§ **Work item**
Reply with the data below, repeated exactly in full.

§ **Record excerpts**
· · · · ·

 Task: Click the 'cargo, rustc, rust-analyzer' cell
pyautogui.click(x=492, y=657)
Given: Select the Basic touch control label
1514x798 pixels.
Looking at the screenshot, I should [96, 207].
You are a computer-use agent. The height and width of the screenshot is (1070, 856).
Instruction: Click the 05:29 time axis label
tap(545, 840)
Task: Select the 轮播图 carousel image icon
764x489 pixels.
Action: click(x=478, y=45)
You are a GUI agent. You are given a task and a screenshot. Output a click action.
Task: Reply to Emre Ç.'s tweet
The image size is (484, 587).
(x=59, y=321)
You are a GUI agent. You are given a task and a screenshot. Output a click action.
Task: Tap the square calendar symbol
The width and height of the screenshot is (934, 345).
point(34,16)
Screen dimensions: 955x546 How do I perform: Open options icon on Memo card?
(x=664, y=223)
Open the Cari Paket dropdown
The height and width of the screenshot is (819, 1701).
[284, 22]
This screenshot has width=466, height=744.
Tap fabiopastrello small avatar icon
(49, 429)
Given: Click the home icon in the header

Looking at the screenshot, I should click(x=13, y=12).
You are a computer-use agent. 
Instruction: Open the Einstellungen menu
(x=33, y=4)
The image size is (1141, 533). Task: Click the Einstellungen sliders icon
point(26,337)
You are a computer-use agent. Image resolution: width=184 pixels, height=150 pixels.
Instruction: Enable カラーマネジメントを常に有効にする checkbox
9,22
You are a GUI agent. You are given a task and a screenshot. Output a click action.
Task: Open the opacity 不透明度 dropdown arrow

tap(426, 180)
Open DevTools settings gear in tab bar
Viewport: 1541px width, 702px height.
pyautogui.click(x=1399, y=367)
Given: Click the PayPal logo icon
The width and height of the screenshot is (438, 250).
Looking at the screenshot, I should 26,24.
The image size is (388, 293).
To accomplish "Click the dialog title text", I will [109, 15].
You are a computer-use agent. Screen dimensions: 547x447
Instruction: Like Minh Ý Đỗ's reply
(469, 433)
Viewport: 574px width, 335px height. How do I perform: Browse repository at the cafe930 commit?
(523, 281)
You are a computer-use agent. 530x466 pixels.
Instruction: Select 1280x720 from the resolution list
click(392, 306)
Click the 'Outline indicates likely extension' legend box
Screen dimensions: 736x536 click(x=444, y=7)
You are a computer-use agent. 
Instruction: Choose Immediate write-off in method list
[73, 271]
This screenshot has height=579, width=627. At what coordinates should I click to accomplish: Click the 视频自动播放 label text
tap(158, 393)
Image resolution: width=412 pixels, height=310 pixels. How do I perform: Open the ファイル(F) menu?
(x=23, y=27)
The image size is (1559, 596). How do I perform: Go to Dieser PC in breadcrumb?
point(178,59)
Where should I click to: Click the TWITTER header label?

· · · · ·

§ **Exercise answer**
 Task: Click the 'cargo, rustc, rust-analyzer' cell
pyautogui.click(x=492, y=657)
Given: Select the Basic touch control label
1514x798 pixels.
Looking at the screenshot, I should [96, 207].
You are a computer-use agent. The height and width of the screenshot is (1070, 856).
Instruction: Click the 05:29 time axis label
tap(545, 840)
Task: Select the 轮播图 carousel image icon
764x489 pixels.
Action: click(x=478, y=45)
You are a GUI agent. You are given a task and a screenshot. Output a click action.
Task: Reply to Emre Ç.'s tweet
The image size is (484, 587).
(x=59, y=321)
You are a GUI agent. You are given a task and a screenshot. Output a click action.
Task: Tap the square calendar symbol
The width and height of the screenshot is (934, 345).
point(34,16)
Screen dimensions: 955x546 How do I perform: Open options icon on Memo card?
(x=664, y=223)
Open the Cari Paket dropdown
The height and width of the screenshot is (819, 1701).
[284, 22]
This screenshot has width=466, height=744.
Tap fabiopastrello small avatar icon
(49, 429)
Given: Click the home icon in the header

Looking at the screenshot, I should click(x=13, y=12).
You are a computer-use agent. 
Instruction: Open the Einstellungen menu
(x=33, y=4)
The image size is (1141, 533). Task: Click the Einstellungen sliders icon
point(26,337)
You are a computer-use agent. Image resolution: width=184 pixels, height=150 pixels.
Instruction: Enable カラーマネジメントを常に有効にする checkbox
9,22
You are a GUI agent. You are given a task and a screenshot. Output a click action.
Task: Open the opacity 不透明度 dropdown arrow

tap(426, 180)
Open DevTools settings gear in tab bar
Viewport: 1541px width, 702px height.
pyautogui.click(x=1399, y=367)
Given: Click the PayPal logo icon
The width and height of the screenshot is (438, 250).
Looking at the screenshot, I should 26,24.
The image size is (388, 293).
To accomplish "Click the dialog title text", I will [109, 15].
You are a computer-use agent. Screen dimensions: 547x447
Instruction: Like Minh Ý Đỗ's reply
(469, 433)
Viewport: 574px width, 335px height. How do I perform: Browse repository at the cafe930 commit?
(523, 281)
You are a computer-use agent. 530x466 pixels.
Instruction: Select 1280x720 from the resolution list
click(392, 306)
Click the 'Outline indicates likely extension' legend box
Screen dimensions: 736x536 click(x=444, y=7)
You are a computer-use agent. 
Instruction: Choose Immediate write-off in method list
[73, 271]
This screenshot has height=579, width=627. At what coordinates should I click to accomplish: Click the 视频自动播放 label text
tap(158, 393)
Image resolution: width=412 pixels, height=310 pixels. How do I perform: Open the ファイル(F) menu?
(x=23, y=27)
The image size is (1559, 596). How do I perform: Go to Dieser PC in breadcrumb?
point(178,59)
Where should I click to: Click the TWITTER header label?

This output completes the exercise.